[Dataset items]
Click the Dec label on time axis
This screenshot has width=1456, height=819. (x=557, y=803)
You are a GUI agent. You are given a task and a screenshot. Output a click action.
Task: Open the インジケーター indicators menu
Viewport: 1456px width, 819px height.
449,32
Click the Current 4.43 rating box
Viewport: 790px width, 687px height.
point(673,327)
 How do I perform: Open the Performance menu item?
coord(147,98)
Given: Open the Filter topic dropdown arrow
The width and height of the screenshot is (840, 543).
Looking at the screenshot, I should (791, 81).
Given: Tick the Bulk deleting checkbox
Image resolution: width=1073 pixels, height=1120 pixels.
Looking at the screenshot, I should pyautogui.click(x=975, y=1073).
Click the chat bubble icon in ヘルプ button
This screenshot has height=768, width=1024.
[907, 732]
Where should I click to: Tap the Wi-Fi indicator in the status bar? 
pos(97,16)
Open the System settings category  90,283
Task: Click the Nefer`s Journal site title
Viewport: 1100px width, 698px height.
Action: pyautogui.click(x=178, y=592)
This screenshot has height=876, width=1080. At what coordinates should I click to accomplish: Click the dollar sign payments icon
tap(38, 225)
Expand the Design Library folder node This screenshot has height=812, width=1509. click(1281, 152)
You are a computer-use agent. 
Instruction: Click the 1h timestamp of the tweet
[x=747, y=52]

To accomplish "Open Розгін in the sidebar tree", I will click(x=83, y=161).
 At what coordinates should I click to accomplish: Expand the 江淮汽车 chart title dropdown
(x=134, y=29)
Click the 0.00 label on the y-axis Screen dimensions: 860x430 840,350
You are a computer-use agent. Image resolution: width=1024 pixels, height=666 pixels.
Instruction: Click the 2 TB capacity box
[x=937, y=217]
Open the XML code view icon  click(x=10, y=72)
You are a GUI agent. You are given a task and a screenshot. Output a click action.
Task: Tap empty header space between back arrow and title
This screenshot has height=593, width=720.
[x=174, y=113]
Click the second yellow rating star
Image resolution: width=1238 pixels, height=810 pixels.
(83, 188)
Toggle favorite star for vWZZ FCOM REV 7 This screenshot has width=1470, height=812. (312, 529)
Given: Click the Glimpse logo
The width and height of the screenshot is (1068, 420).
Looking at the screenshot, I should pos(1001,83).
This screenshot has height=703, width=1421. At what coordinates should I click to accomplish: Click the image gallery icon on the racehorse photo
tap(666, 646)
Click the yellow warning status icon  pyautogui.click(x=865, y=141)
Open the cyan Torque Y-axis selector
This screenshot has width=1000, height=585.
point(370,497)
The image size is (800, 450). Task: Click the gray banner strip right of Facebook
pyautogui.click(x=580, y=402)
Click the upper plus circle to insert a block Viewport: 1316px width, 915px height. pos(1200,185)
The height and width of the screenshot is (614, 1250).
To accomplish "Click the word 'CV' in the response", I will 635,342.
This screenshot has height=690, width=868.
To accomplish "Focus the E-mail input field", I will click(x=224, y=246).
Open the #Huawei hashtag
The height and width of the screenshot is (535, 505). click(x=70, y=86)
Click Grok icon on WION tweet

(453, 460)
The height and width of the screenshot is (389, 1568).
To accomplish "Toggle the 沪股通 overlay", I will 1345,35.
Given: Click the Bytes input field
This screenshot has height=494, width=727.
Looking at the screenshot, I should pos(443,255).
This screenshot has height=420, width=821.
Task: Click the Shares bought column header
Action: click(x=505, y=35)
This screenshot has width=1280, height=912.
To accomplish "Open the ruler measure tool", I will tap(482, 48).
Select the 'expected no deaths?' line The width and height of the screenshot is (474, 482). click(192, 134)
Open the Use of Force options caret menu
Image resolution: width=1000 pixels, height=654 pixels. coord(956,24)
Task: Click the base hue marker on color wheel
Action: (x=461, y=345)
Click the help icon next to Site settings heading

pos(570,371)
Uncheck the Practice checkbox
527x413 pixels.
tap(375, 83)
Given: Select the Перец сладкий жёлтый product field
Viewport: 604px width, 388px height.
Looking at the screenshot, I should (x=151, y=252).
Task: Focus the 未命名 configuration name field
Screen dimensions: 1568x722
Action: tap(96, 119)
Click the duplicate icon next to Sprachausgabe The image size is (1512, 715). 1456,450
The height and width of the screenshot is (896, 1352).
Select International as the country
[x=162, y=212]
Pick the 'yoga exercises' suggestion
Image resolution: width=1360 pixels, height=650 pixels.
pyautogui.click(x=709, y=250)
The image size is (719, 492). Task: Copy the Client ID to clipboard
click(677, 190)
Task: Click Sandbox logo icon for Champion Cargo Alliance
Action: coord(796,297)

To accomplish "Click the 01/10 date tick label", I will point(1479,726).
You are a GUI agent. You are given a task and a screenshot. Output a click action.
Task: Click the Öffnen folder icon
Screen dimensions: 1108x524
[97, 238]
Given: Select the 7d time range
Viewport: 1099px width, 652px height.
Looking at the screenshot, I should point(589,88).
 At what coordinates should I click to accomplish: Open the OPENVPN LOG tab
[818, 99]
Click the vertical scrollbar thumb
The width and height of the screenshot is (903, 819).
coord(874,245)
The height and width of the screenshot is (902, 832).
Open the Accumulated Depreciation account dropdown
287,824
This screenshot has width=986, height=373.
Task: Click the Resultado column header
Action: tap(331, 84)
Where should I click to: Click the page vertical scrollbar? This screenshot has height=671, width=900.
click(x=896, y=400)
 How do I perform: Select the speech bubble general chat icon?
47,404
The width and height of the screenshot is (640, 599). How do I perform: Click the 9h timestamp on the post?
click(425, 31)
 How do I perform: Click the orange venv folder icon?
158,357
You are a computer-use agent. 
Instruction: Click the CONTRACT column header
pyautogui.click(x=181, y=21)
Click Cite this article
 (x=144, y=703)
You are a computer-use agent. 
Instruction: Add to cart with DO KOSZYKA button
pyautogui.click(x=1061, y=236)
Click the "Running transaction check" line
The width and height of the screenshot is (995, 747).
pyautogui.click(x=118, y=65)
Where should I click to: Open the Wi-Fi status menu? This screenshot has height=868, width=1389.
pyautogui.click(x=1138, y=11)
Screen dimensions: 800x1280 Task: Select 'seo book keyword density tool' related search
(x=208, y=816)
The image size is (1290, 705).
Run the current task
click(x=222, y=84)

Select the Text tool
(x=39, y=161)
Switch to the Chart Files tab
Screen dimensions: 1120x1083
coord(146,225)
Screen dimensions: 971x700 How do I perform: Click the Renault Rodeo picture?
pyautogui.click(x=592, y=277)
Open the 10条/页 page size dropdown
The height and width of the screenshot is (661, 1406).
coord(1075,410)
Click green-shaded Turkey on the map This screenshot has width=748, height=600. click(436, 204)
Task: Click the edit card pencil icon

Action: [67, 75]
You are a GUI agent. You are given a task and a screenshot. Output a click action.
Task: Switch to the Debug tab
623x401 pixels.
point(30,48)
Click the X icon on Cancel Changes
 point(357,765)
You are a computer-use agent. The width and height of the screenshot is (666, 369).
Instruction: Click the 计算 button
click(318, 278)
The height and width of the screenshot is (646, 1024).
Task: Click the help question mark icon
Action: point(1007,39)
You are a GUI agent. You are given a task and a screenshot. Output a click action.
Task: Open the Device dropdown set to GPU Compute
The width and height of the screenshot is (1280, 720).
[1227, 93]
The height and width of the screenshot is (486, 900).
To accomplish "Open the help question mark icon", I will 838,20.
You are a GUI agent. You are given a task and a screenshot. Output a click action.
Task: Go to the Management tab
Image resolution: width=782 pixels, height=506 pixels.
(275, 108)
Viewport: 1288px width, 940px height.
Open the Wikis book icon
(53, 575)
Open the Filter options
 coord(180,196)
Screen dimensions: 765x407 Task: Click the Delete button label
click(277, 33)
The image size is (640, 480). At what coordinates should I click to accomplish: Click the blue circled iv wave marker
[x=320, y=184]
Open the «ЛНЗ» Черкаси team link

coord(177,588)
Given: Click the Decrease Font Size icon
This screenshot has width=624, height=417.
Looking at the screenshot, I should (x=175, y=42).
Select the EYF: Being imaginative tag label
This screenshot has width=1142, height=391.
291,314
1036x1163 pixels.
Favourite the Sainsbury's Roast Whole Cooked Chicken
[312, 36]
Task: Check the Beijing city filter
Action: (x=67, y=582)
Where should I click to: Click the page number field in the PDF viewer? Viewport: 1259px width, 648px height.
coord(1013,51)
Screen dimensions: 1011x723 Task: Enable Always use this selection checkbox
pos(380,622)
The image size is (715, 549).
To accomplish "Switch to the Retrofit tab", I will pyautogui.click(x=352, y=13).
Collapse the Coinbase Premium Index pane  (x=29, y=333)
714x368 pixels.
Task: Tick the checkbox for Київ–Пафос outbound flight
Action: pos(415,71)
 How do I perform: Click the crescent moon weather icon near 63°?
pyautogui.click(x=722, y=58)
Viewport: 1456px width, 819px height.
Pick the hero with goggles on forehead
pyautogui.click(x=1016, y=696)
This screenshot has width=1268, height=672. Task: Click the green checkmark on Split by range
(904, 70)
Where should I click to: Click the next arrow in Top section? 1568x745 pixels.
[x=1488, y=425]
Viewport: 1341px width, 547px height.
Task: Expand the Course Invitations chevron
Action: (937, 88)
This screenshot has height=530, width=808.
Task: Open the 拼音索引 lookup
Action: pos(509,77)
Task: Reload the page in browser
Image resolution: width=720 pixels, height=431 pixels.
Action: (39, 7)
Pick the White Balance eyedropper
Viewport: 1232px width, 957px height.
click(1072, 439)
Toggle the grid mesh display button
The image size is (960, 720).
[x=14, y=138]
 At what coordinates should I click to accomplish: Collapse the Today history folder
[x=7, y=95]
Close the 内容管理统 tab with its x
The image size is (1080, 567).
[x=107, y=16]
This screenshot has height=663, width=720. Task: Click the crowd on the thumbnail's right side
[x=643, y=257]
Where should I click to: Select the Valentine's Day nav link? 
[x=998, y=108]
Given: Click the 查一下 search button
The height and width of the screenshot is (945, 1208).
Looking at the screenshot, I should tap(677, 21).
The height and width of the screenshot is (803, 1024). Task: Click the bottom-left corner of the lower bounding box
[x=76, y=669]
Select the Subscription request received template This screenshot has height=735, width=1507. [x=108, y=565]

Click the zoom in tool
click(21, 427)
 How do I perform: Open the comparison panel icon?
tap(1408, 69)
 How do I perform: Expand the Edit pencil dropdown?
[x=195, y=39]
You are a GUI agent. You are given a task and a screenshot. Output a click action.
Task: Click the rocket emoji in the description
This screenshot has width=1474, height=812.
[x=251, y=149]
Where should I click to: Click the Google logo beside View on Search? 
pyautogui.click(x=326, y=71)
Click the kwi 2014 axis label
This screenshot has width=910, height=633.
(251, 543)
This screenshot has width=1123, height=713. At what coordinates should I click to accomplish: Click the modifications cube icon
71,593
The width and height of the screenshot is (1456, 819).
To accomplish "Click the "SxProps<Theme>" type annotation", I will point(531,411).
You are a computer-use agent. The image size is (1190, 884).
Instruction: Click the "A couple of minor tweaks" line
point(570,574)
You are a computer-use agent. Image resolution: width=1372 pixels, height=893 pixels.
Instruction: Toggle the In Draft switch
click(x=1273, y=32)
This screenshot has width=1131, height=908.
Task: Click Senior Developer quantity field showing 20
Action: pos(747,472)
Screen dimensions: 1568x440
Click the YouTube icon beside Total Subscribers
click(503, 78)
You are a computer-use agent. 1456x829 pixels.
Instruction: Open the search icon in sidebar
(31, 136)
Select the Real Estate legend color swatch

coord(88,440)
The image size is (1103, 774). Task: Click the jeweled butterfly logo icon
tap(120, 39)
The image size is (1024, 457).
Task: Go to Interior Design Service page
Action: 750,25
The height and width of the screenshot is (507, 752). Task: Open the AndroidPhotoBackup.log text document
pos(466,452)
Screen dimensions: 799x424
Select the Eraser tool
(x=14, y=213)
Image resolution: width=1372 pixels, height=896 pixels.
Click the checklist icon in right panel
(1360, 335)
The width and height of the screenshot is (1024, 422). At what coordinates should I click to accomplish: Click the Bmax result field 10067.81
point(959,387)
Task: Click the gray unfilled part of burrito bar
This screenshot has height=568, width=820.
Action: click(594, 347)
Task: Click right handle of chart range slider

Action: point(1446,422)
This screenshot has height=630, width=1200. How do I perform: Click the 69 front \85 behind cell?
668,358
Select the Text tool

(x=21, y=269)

INSTRUCTIONS TO FOLLOW = In the records above, the line with "Journal site title" marks the start and the line with "Given: Click the Glimpse logo" marks the end; copy that stretch exactly, both lines included, and nothing else.

ANSWER SPACE =
Task: Click the Nefer`s Journal site title
Viewport: 1100px width, 698px height.
Action: pyautogui.click(x=178, y=592)
This screenshot has height=876, width=1080. At what coordinates should I click to accomplish: Click the dollar sign payments icon
tap(38, 225)
Expand the Design Library folder node This screenshot has height=812, width=1509. click(1281, 152)
You are a computer-use agent. 
Instruction: Click the 1h timestamp of the tweet
[x=747, y=52]

To accomplish "Open Розгін in the sidebar tree", I will click(x=83, y=161).
 At what coordinates should I click to accomplish: Expand the 江淮汽车 chart title dropdown
(x=134, y=29)
Click the 0.00 label on the y-axis Screen dimensions: 860x430 840,350
You are a computer-use agent. Image resolution: width=1024 pixels, height=666 pixels.
Instruction: Click the 2 TB capacity box
[x=937, y=217]
Open the XML code view icon  click(x=10, y=72)
You are a GUI agent. You are given a task and a screenshot. Output a click action.
Task: Tap empty header space between back arrow and title
This screenshot has height=593, width=720.
[x=174, y=113]
Click the second yellow rating star
Image resolution: width=1238 pixels, height=810 pixels.
(83, 188)
Toggle favorite star for vWZZ FCOM REV 7 This screenshot has width=1470, height=812. (312, 529)
Given: Click the Glimpse logo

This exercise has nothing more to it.